Document segment:

Of these, 60 percent of businesses said the impact was ‘mostly negative’, while 34 percent said the impact was ‘completely negative’, twice as much as the 15 percent figure in 2020. Only 4 percent said they were not affected by the pandemic, and 2 percent said the pandemic had brought development opportunities.

Around 90.8 percent of surveyed businesses said they had to downsize the workforce during the outbreak. About 92 percent of businesses have large scale, 81 percent medium scale, 94 percent small, and 90 percent micro.

The job losses mostly occurred in the service sector, with 97 percent cutting wages or jobs in education and training, administration, accommodation services, and food and beverages. About 95 percent of businesses in the southeast region, 93 percent in Mekong Delta and 92 percent in central region had to lay off workers.

The Red River Delta had the lowest proportion of workers losing jobs, while 78 percent of businesses had to streamline their workforces.

Ninety-six percent of businesses had problems related to value chains, including difficulty in approaching customers, cash flow imbalance, difficulty in managing workers, and supply chain disruption.

Data items
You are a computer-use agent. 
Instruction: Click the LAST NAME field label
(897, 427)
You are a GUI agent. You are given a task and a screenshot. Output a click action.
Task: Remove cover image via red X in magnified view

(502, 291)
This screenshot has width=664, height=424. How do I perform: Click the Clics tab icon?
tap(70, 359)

Explore the material:
1. In the survey excerpt, which region had the lowest proportion of workers losing jobs?
2. Write out the part of the survey excerpt starting with "Around 90.8 percent" and going on through "streamline their workforces.".

Task-by-task solutions:
1. The Red River Delta

2.
Around 90.8 percent of surveyed businesses said they had to downsize the workforce during the outbreak. About 92 percent of businesses have large scale, 81 percent medium scale, 94 percent small, and 90 percent micro.

The job losses mostly occurred in the service sector, with 97 percent cutting wages or jobs in education and training, administration, accommodation services, and food and beverages. About 95 percent of businesses in the southeast region, 93 percent in Mekong Delta and 92 percent in central region had to lay off workers.

The Red River Delta had the lowest proportion of workers losing jobs, while 78 percent of businesses had to streamline their workforces.